• [WORK INSTRUCTION] Would you please set down, word for word, the lines from the one with "This screenshot has height=816, width=961." through the final line of the data below, omitting any pictures?
##############################
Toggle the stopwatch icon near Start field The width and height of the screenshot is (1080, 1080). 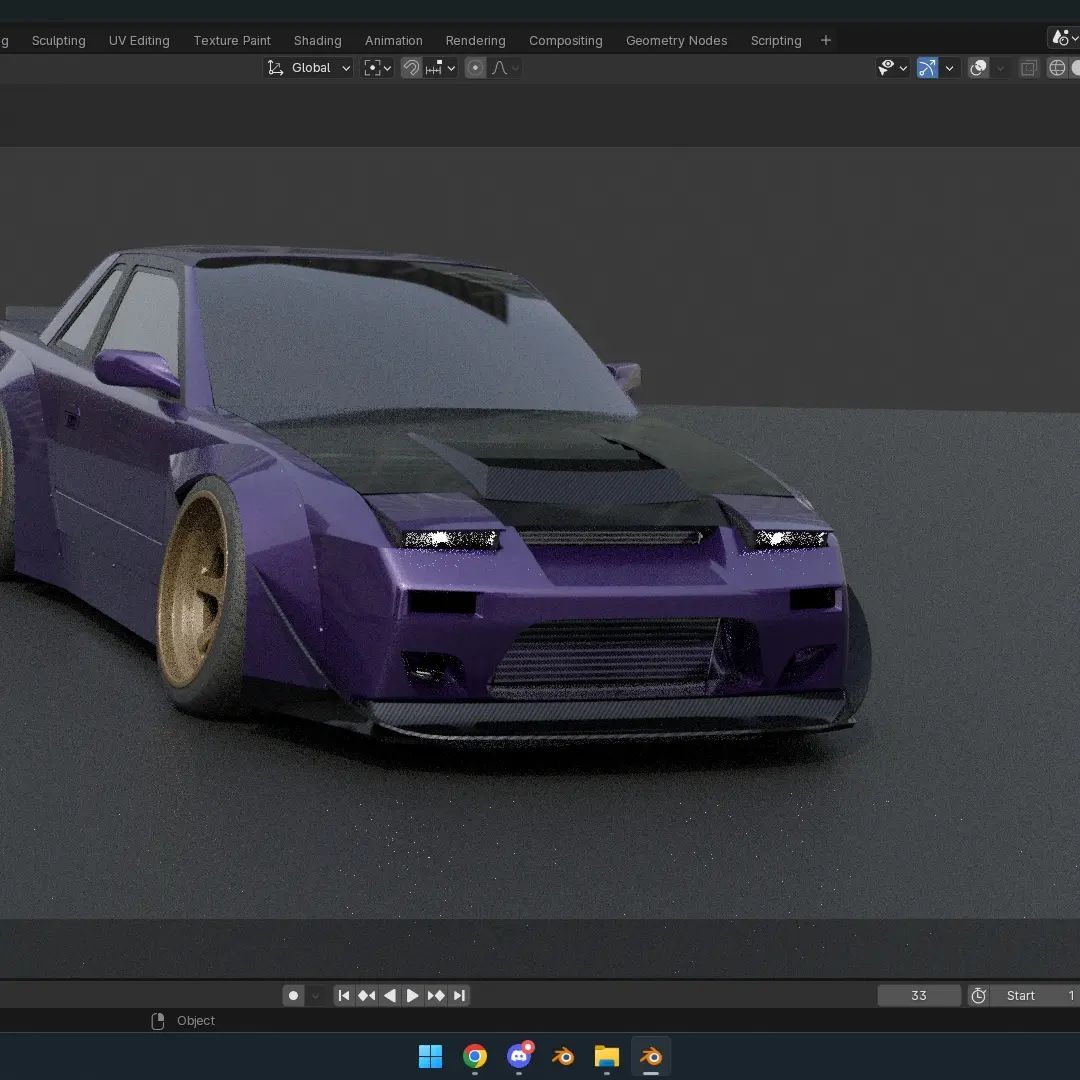point(978,995)
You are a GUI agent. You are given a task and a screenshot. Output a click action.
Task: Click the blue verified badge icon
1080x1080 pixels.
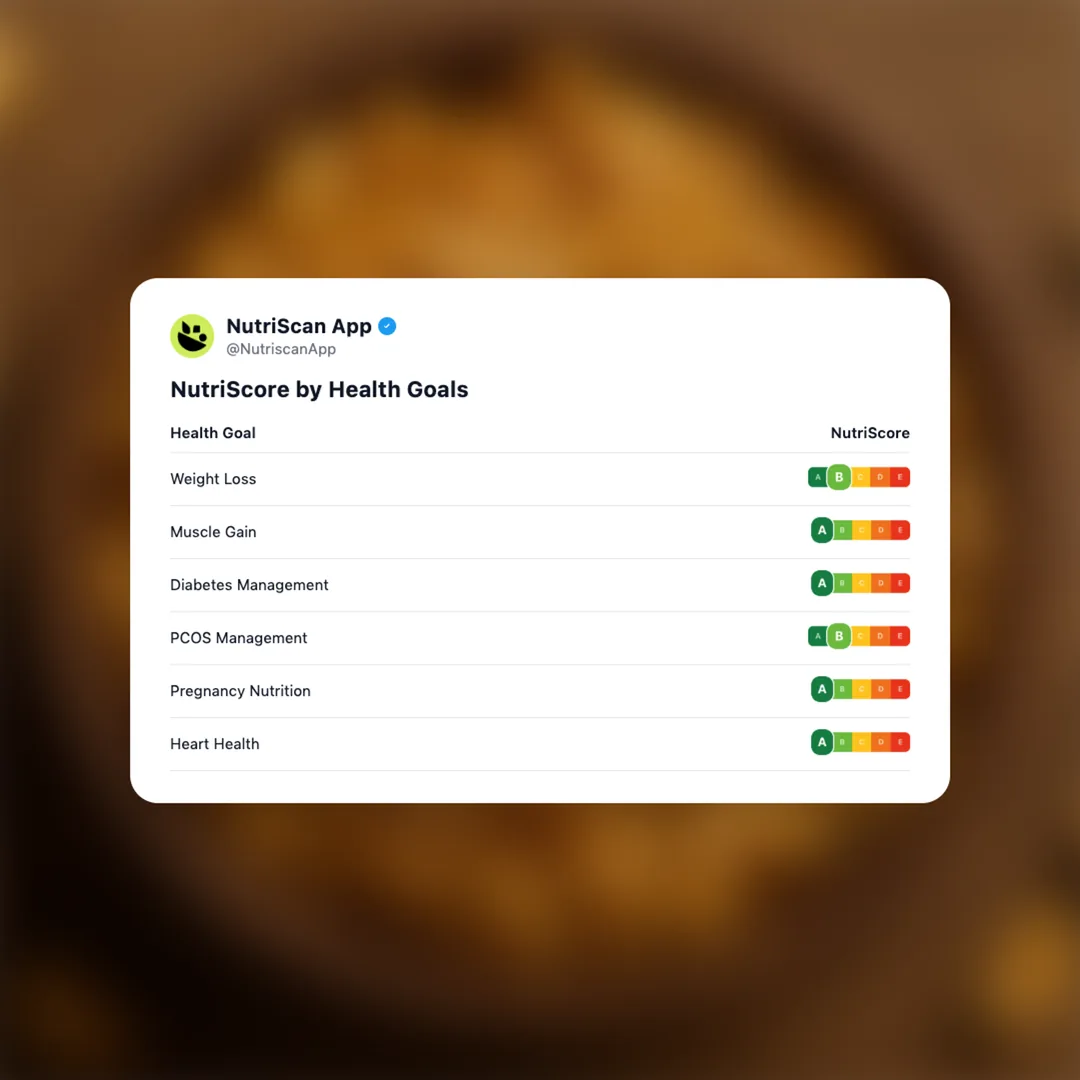(x=388, y=326)
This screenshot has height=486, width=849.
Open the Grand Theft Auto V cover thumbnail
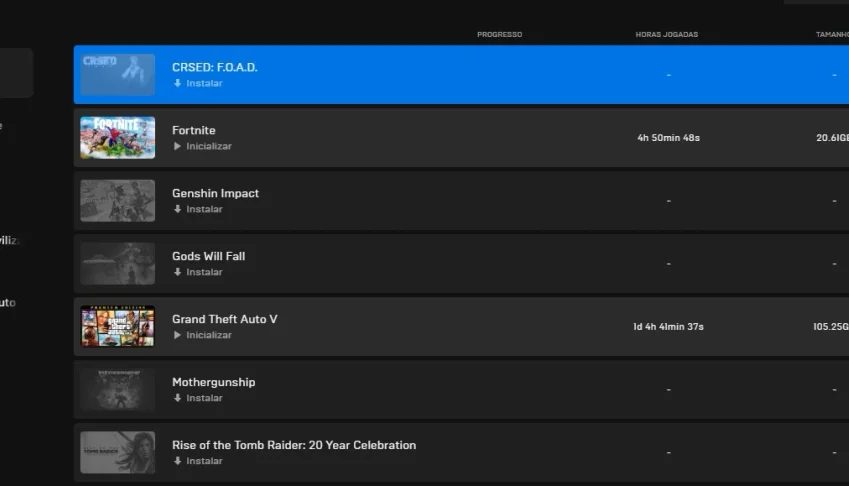tap(117, 326)
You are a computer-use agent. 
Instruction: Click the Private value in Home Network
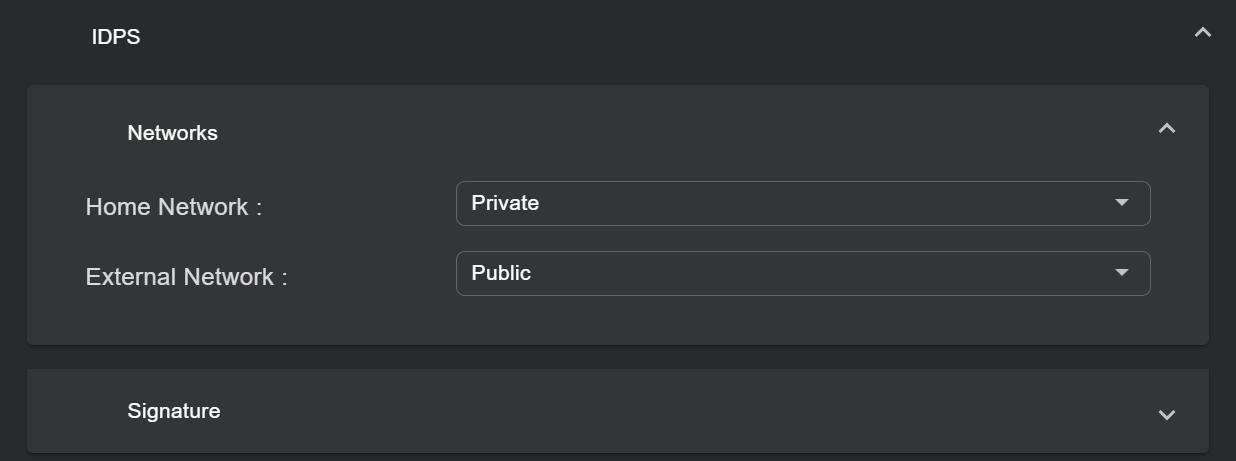click(x=505, y=203)
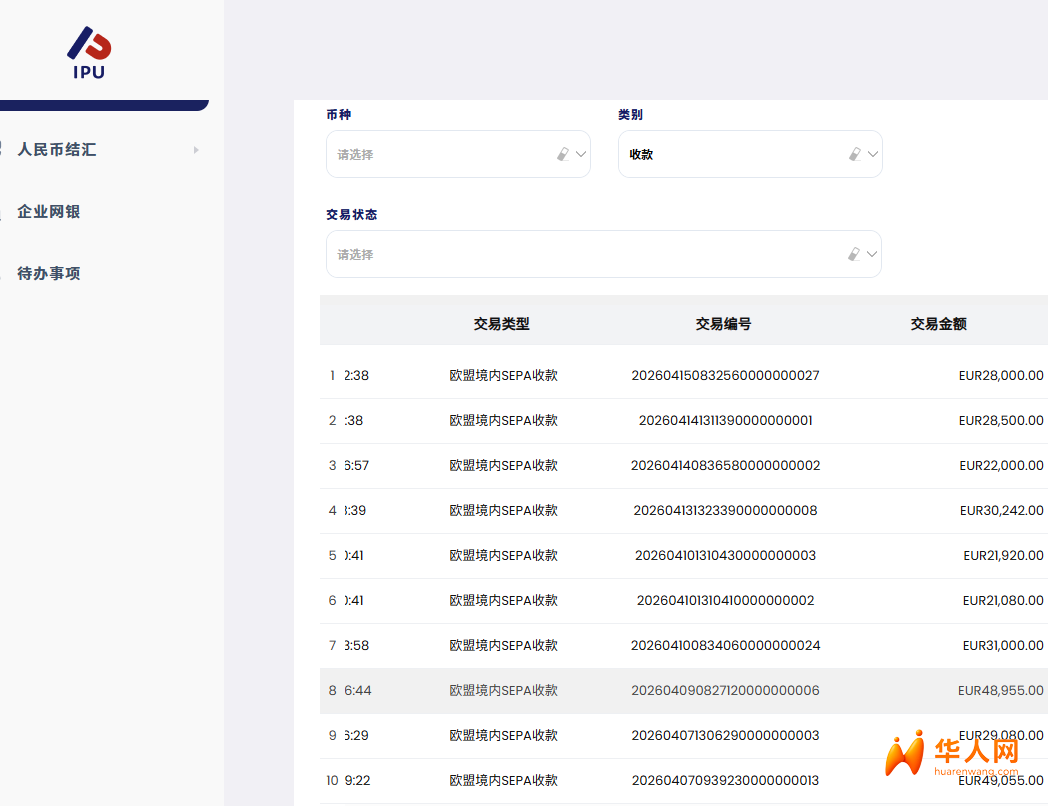Click the 交易编号 column header

[x=723, y=324]
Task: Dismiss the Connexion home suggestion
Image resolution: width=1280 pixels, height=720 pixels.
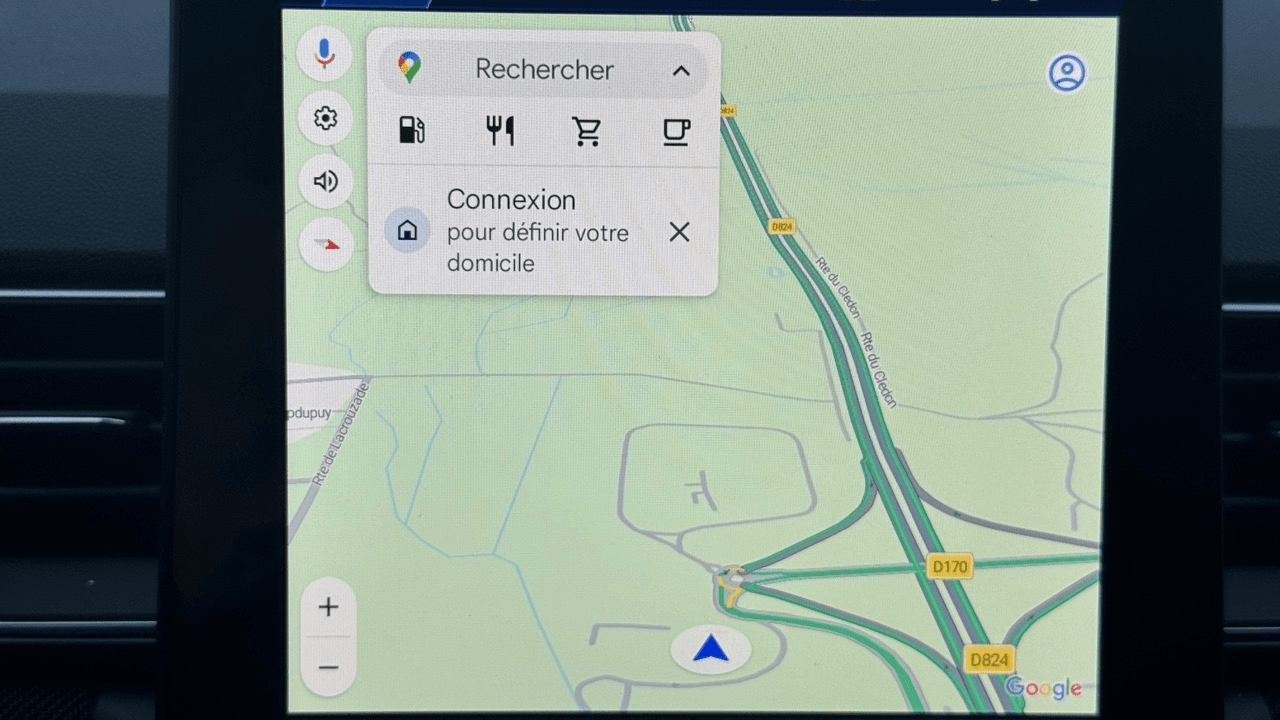Action: (x=679, y=232)
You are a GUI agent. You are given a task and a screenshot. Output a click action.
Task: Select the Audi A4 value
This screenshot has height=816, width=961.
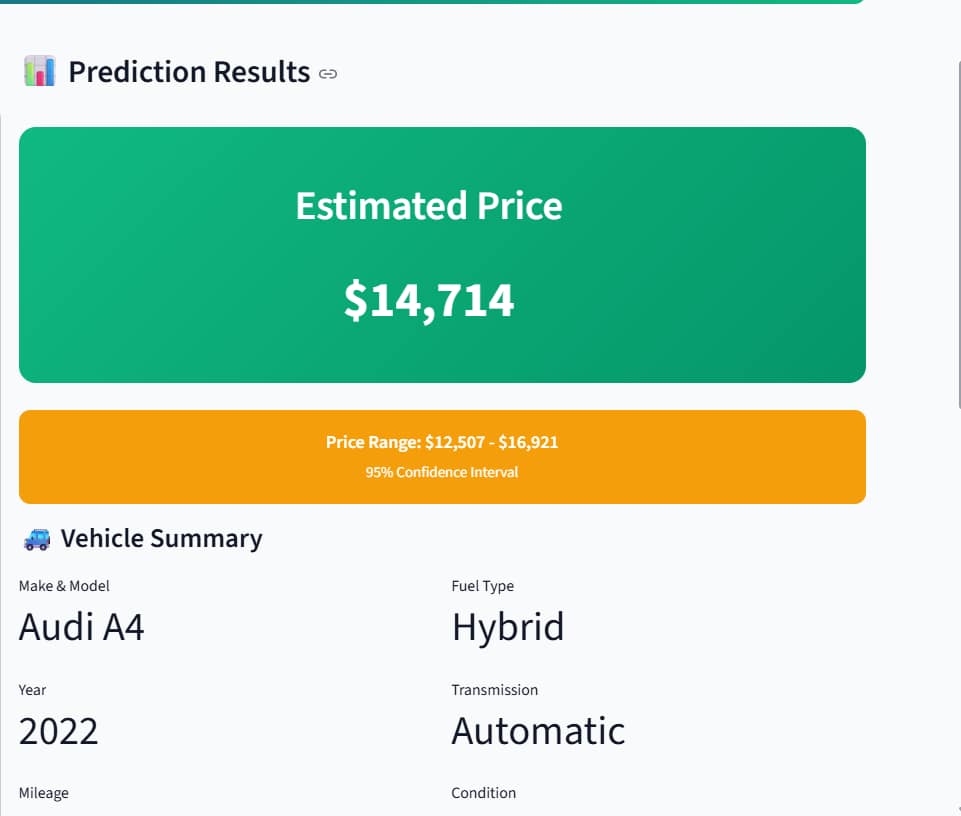(x=82, y=627)
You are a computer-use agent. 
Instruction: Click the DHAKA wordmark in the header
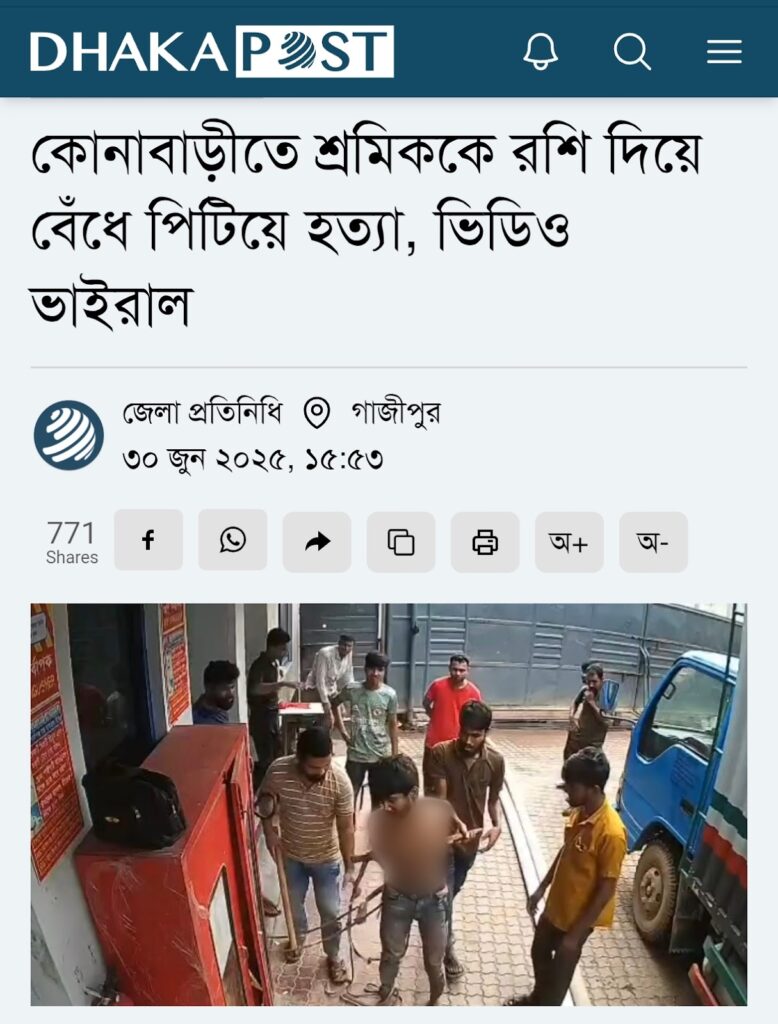[x=129, y=52]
##############################
• [ANSWER BOX]
This screenshot has height=816, width=961.
(x=82, y=627)
You are a computer-use agent. 
Instruction: Click the DHAKA wordmark in the header
[x=129, y=52]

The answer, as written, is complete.